Не то чтобы это имело какое-то отношение к делу, но Робин Лейн Фокс действительно учился в Итоне. Вы можете знать его как автора колонки по садоводству в газете Financial Times и книги “Лучшее садоводство”, в которой глава “Лучшие кусты” следует за “Лучшими деревьями”, открываясь этим изумительно анахронистичным и характерным пассажем:

Свешиваясь с веток на уровень лучших кустов, я не откажусь от дней, когда мир был молод и там, где гуляли динозавры, еще росли метасеквойи. Что может быть естественнее среди диме-тродонов и игуанодонов, чем мой собственный вымирающий вид – оксфордский древней-истории-дон? Нас давно считают обреченными исчезнуть, но мы все живем и процветаем.

Он был специалистом с мировым именем по Александру Македонскому и любил верховую езду. Он согласился консультировать Оливера Стоуна на съемках исторического фильма “Александр” при условии, что ему дадут эпизодическую роль предводителя кавалерии. И его условие выполнили. Мне удивительно повезло, что меня окружали такие неординарные и непредсказуемые коллеги, с которыми даже заседания комитетов были нескучными. Я мог бы рассказать еще множество подобных историй о коллегах и друзьях, но воздержусь и ограничусь одной – хотя, зная эту их неординарность, рассказывать надо было бы обо всех.

Я испытываю большую нежность к Новому колледжу и всем друзьям, которых приобрел там за долгие годы. Почти уверен, что сказал бы то же самое, забрось меня судьба в другой колледж – или даже в Кембридж: в этих чудесных заведениях, так похожих друг на друга, собираются ученые из самых разных областей науки, объединенные общими академическими и образовательными ценностями – хочется думать, что эти ценности идут студентам на пользу. Но эксцентричных личностей тут хватает, и колледжи Оксбриджа славятся своей неуправляемостью: в этом убедился не один руководитель, пришедший туда извне, из большого мира.
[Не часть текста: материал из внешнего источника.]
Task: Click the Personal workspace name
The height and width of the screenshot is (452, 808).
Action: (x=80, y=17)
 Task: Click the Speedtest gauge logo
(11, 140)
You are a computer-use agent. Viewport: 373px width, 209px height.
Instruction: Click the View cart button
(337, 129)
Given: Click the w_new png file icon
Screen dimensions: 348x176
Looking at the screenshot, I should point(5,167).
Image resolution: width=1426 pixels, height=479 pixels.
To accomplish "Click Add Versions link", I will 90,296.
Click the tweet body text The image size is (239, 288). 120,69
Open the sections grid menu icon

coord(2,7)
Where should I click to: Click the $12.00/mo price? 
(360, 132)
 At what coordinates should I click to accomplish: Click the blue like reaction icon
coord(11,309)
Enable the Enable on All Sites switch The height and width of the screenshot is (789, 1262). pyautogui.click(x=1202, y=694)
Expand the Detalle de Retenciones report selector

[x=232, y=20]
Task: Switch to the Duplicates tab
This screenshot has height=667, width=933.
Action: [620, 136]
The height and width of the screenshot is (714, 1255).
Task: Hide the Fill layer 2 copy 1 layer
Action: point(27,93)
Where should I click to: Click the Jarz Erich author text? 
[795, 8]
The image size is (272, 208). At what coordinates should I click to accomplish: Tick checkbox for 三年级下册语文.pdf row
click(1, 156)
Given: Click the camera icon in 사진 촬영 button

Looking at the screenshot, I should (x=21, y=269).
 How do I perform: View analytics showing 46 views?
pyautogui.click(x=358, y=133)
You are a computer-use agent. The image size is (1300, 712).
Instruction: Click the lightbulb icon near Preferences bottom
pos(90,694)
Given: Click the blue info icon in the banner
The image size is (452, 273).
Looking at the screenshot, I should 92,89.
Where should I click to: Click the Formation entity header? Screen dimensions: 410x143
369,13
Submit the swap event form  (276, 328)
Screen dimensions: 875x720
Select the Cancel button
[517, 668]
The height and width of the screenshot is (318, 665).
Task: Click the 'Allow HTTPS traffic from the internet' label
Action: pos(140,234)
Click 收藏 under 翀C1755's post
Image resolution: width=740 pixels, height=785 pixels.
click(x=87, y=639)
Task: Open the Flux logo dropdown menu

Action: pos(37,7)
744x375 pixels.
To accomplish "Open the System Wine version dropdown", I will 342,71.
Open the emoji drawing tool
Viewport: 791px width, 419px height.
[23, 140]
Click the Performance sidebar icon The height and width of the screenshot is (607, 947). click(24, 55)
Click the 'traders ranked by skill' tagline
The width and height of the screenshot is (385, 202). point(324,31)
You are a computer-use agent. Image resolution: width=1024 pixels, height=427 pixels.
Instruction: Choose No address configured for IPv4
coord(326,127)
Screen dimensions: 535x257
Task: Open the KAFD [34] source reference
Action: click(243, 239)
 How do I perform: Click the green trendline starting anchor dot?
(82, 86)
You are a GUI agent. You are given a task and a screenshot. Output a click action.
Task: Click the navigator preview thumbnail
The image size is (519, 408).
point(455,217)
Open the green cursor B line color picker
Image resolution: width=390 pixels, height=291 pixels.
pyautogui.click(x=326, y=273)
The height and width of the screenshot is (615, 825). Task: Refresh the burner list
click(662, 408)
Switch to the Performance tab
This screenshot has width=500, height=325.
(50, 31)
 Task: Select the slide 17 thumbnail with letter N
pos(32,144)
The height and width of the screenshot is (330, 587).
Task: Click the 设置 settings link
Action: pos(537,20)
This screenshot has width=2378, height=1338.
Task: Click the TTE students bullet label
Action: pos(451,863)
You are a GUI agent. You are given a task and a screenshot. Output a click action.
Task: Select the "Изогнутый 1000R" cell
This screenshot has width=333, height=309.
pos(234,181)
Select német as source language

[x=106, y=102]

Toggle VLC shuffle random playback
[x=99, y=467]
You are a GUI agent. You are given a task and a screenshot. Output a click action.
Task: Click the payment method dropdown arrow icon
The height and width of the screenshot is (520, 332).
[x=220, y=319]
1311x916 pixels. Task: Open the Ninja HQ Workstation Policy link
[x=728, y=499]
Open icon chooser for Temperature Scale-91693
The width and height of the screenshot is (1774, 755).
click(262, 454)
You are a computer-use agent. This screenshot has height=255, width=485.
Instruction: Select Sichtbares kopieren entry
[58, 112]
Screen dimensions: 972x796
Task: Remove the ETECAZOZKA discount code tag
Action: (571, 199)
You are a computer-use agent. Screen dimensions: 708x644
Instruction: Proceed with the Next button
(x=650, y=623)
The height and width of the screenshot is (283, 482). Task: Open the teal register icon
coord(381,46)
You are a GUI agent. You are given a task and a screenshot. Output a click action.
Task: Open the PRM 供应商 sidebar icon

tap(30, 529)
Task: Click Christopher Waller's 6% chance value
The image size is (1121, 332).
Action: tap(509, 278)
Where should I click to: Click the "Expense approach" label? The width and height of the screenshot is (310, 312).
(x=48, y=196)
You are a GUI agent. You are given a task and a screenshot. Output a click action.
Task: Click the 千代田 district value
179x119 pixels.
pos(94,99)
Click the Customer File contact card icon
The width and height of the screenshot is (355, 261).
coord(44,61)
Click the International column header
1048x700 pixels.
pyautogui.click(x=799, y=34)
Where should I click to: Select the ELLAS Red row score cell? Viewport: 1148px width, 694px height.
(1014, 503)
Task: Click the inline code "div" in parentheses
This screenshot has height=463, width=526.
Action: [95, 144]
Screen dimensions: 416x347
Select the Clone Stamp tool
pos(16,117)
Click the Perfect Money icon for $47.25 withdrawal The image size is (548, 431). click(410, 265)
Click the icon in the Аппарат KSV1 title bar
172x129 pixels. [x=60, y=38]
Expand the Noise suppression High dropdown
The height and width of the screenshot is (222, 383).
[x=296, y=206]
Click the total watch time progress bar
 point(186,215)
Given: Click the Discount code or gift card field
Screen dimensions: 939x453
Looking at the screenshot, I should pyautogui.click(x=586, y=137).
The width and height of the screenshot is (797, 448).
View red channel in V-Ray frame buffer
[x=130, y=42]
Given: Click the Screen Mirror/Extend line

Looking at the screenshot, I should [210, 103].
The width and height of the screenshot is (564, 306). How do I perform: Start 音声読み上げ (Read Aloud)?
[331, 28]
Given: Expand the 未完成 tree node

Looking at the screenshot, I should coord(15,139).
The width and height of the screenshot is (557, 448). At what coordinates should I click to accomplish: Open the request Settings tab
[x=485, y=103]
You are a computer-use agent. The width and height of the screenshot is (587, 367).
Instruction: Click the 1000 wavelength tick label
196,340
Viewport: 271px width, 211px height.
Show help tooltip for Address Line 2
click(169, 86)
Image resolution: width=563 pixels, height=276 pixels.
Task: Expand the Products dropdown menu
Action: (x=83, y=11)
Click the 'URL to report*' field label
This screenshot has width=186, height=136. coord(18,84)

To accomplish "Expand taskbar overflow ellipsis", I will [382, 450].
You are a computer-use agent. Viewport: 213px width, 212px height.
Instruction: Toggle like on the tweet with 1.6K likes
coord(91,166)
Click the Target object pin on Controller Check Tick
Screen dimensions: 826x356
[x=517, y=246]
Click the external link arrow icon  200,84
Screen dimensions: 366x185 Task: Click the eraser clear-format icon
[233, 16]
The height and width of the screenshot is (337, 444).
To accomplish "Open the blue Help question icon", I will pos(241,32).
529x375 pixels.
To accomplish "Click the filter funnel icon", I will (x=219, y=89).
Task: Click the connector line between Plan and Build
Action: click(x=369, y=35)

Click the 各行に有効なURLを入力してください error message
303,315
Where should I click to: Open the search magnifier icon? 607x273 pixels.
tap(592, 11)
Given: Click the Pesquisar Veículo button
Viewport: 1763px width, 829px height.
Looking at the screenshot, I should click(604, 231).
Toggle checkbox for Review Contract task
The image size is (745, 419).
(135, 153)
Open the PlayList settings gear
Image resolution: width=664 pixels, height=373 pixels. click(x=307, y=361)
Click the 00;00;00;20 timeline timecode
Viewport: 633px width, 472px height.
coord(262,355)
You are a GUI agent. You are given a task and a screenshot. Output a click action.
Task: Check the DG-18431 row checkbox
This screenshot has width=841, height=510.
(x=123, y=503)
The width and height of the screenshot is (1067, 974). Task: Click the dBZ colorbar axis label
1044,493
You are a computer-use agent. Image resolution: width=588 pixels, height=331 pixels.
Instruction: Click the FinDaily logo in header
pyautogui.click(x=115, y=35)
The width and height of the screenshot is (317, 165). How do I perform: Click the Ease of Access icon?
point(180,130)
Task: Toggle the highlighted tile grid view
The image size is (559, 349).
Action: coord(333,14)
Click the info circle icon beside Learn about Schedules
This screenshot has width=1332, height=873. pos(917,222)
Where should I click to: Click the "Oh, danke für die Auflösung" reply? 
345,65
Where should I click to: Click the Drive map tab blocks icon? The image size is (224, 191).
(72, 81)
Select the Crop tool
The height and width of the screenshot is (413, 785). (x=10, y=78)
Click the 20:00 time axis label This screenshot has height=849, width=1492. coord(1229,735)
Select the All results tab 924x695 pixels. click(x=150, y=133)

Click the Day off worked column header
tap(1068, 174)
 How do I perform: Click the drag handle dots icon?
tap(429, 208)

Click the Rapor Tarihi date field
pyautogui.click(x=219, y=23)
Да, у нас есть свои ученые примадонны – они умны, но не всегда так умны, как им говорит собственное тщеславие. Есть и обратное: ученые, которые настолько лишены тщеславия, что способны со смехом рассказывать о себе за обедом подобные истории:

Мне сегодня позвонили из студенческой газеты: “Доктор ***, не хотите ли вы прокомментировать тот факт, что один из студентов на вашей лекции сегодня утром так сильно зевал, что вывихнул челюсть?”

Кстати говоря, мне как-то позвонили из той же студенческой газеты, Cherwell (произносится “Чаруэлл”, как река в Оксфорде, в честь которой газету назвали), когда проводили опрос донов, чтобы выяснить, насколько мы классные. Студент-репортер прогнал меня по списку вопросов – проверить, что я вообще знаю в жизни, например: “Сколько стоит пачка «Дюрекса»?” А потом: “Сколько стоит бигмак?” На что я наивно ответил: “О, около двух тысяч фунтов, если с цветным экраном”. Он так хохотал, что не мог продолжать интервью и повесил трубку.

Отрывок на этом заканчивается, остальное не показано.